Operação conjunta em seis postos da cidade não encontrou adulteração em gasolina, diesel ou etanol; multas aplicadas referem-se a falhas estruturais e documentais
Uma força-tarefa composta pela Agência Nacional do Petróleo (ANP) e pelo Procon de Caxias do Sul concluiu, nesta semana, uma fiscalização em postos de combustíveis da região. O balanço final aponta que, no quesito qualidade e quantidade, os estabelecimentos locais operam dentro da legalidade.
Durante os testes, não foram encontrados indícios de “combustível batizado” ou irregularidades na litragem entregue pelas bombas.
Na análise técnica, a gasolina comum e aditivada apresentou o teor de etanol esperado, variando entre 29% e 31% (dentro do limite legal de 30% com margem de erro). No diesel, o teste de “ponto de fulgor” confirmou que o produto inflama acima dos 36°C, descartando contaminações que poderiam danificar motores.

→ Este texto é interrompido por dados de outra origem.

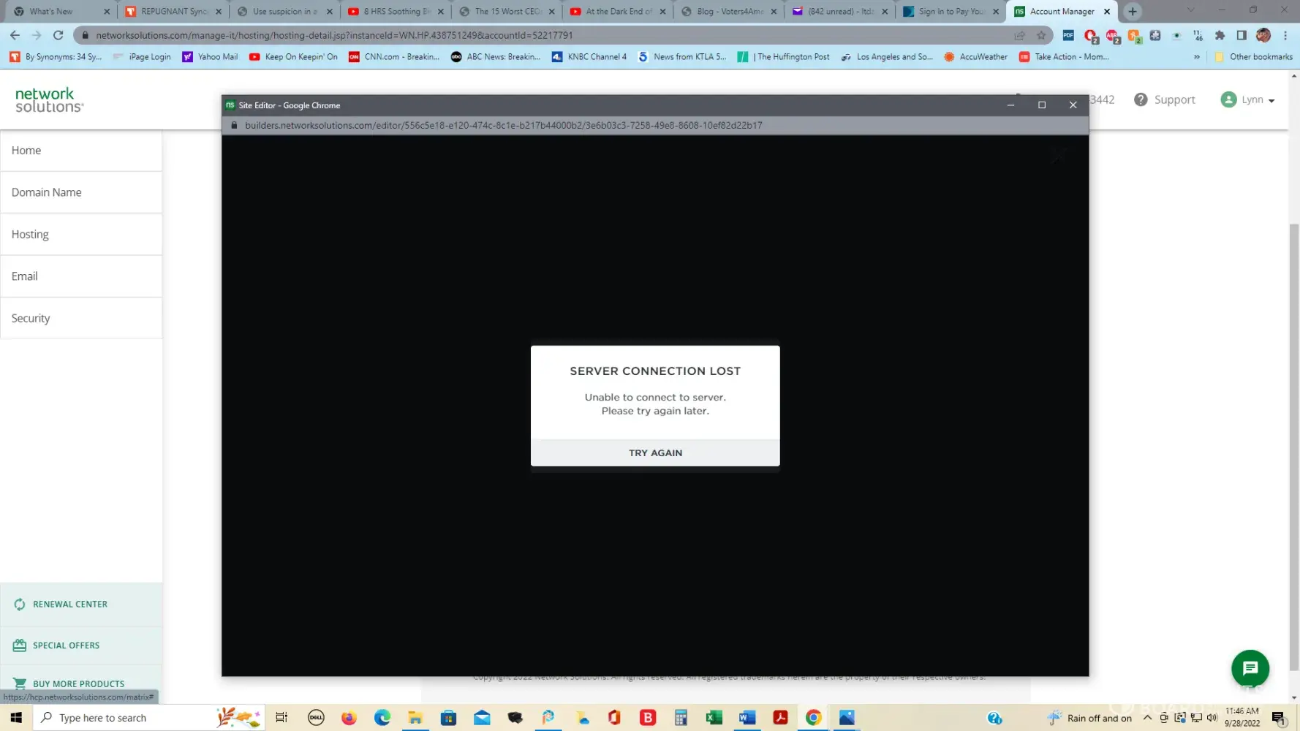Reload the page with refresh icon

58,35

A única interdição registrada ocorreu em um bico de bomba na ERS-122, mas por um problema técnico no visor (display queimado) e não pela qualidade do combustível.





Multas e Documentação
Embora os tanques tenham sido aprovados, a operação gerou entre 12 e 14 multas nos seis postos visitados. As sanções foram motivadas por problemas administrativos, como alvarás de bombeiros e da prefeitura vencidos, além de mau funcionamento de equipamentos secundários.
Paralelamente aos testes químicos, a ANP iniciou um levantamento sobre a escalada de preços e o fluxo de abastecimento de diesel. Segundo as autoridades, o risco de desabastecimento não é causado pela falta de produto nas refinarias, mas por um comportamento preventivo exagerado do mercado.
Com receio de novos aumentos vinculados a conflitos internacionais, proprietários de postos estão realizando pedidos muito acima da média habitual, o que tem levado distribuidoras a racionar as entregas para garantir que nenhum estabelecimento fique sem combustível.
A ANP reforçou que agora possui atribuição legal para investigar abusos de preços e que vai seguir monitorando a cadeia de distribuição para coibir práticas de lucro excessivo.